You can’t travel far in Collier Township without hearing the name Walker. Ever wonder why?
Gabriel & Isaac Walker
In 1772 Gabriel and Isaac Walker bought land and relocated to this area. Isaac Walker built his cabin in the Walker’s Mill area while Gabriel built his in what is now known as Rennerdale. There, Gabriel made a life for himself and his family.
Attack on Gabriel’s Cabin
At that time, the area was still heavily populated with Indians; and the British paid $8 for the scalp of a white man. This payment offer led to an attack on Gabriel’s cabin in 1782. Twenty-five Indians attacked the cabin and captured five of his children. Gabriel and his servant escaped without harm as well as his wife and two of their other children. The Indians killed the two youngest boys and held capture the other three children. The three children were forced to travel with the Indians to Detroit and eventually Canada. Two years later they were released in exchange for British prisoners. During the time his children were away, Gabriel rebuilt his cabin and it remains there today, in Rennerdale, Collier Township. In Gabriel’s time, the 1800’s, Rennderdale was a quiet faming down. His offspring owned and kept most of the land.
John B. Renner
In the late 1800’s a man named John B. Renner, most likely the town’s namesake, wanted to make vast changes to the area. Mr. Renner was the Comptroller for the Pennsylvania Railroad and wanted to make Rennerdale a railroad town. He envisioned his workers living in Rennerdale with their families and making a life for themselves there. Mr. Renner’s original plan was to have a railroad run through the middle of town. The townspeople feared that it would be too noisy and might endanger the lives of their children, so the idea was nixed. Nevertheless, the community continued to grow. In 1911, the famous William T. Kerr moved into town with his family. Mr. Kerr is known for being the founding father of the Flag Day National holiday. He also wrote the first required educational text book laws for the state. Only after the end of World War II did the town of Rennerdale see development.

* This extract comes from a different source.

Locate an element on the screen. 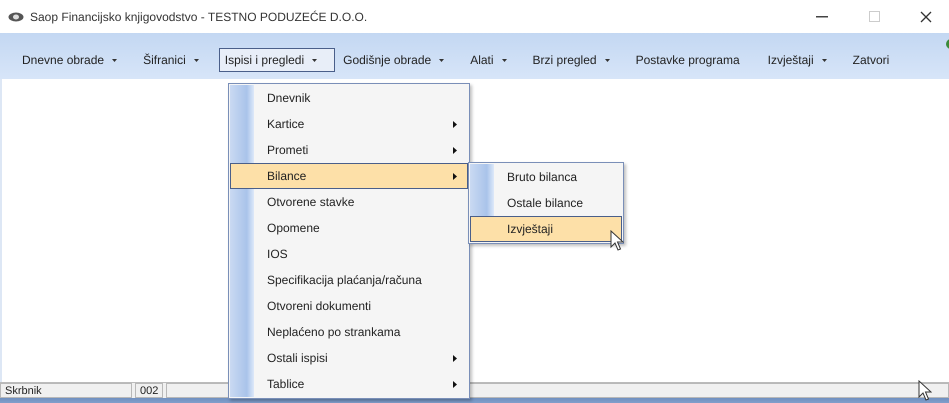 This screenshot has height=403, width=949. menu-entry: Dnevnik is located at coordinates (349, 98). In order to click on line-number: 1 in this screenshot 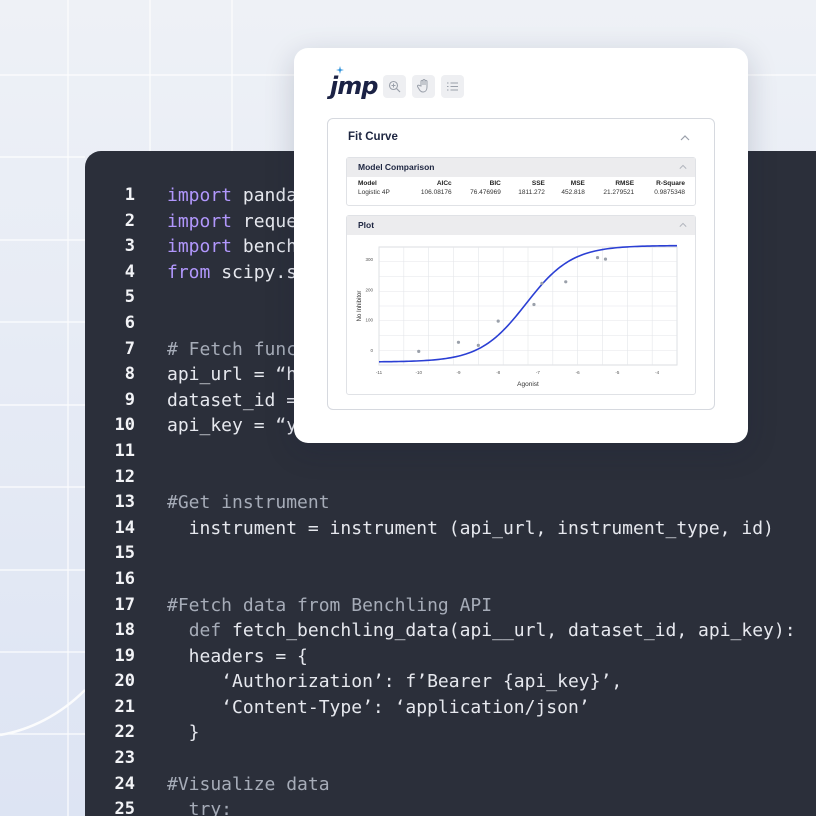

Today, Rennerdale is still known in Collier as one of our most quiet, peaceful neighborhoods. Do you think Mr. Gabriel Walker and his offspring would be pleased?
The Walker Family Gift That Keeps on Giving…

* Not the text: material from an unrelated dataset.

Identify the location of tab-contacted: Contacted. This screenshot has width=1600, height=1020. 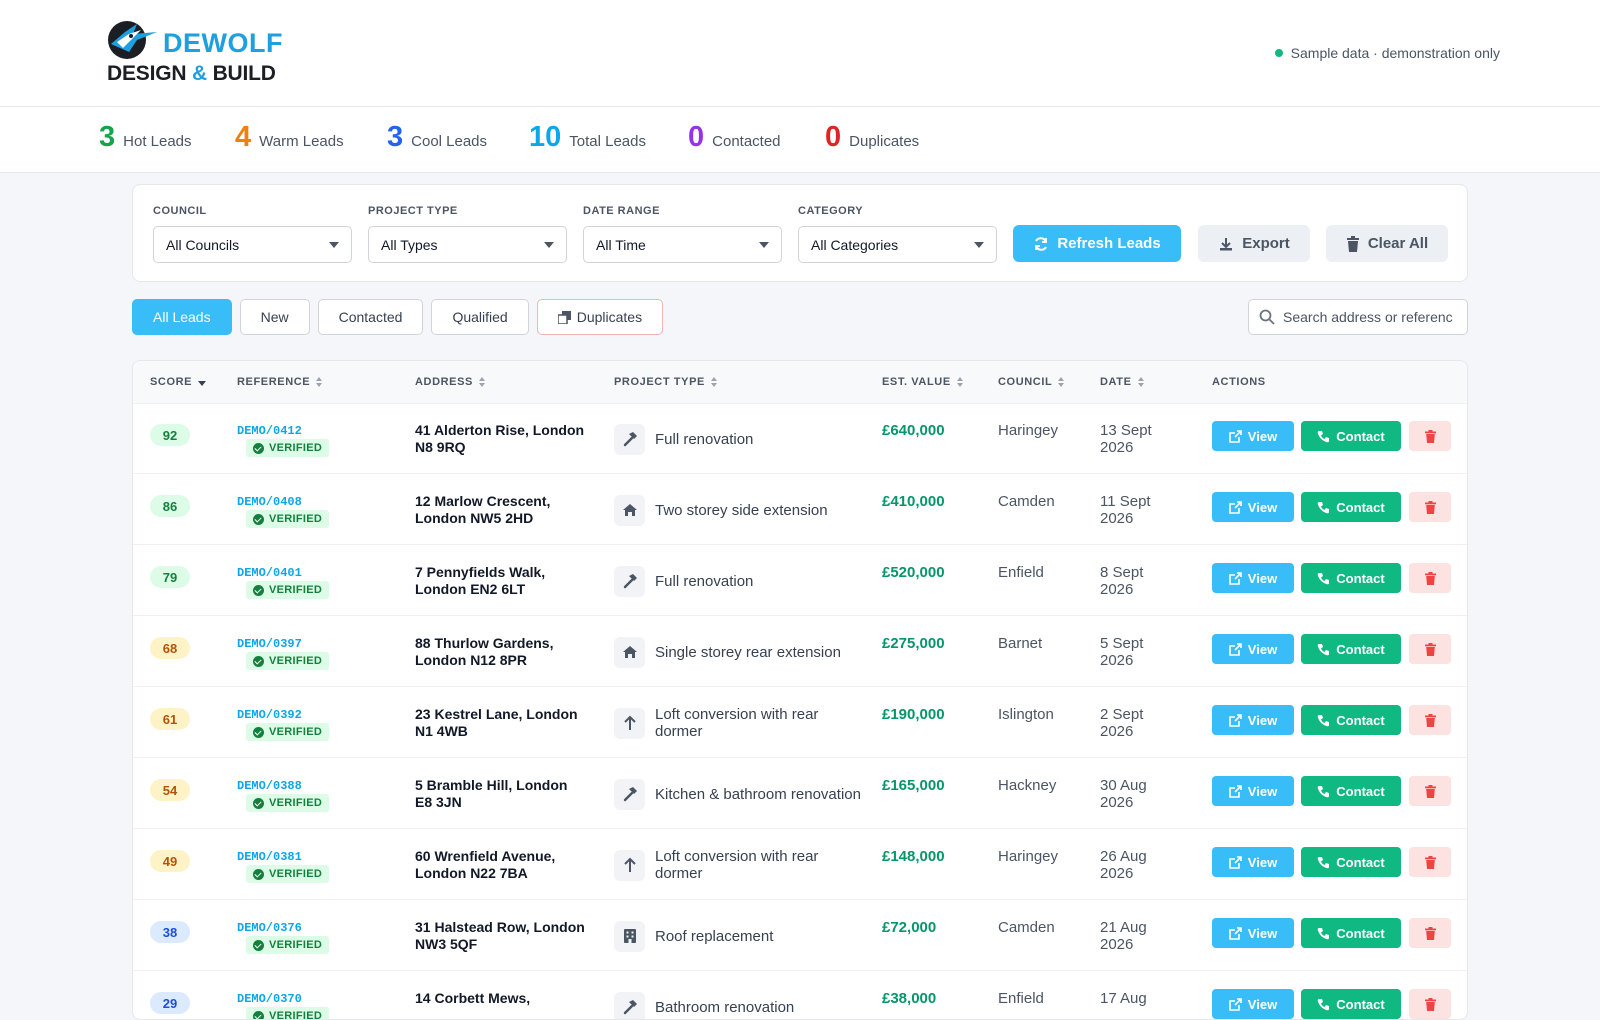
(371, 317).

In 1770 James Ewing settled in what is today Collier Township and the area known as Walkers Mill.
Mr. Ewing owned a large tract of land that stretched from Carnegie to Collier Township. In 1772, when Gabriel and Isaac Walker migrated to this area from Lancaster, they purchased 2000 acres of land from Ewing. Gabriel built a cabin and farm in the Rennerdale area. His brother, Isaac set up a gristmill thus giving Walkers Mill its name.
William Ewing, the nephew of James, and Jane Walker, daughter of Isaac, were married in 1805 and were given a gift from the Ewing family. The gift was the house built by James Ewing which now became the Ewing-Walker House because of the marriage.
Modern Walkers Mill
In 1972 the Pittsburgh History and Landmarks Foundation bought the house and it remains today.
The residents who live and work in the great neighborhood of Walkers Mill still appreciate its gifts – a rich history and a beautiful location.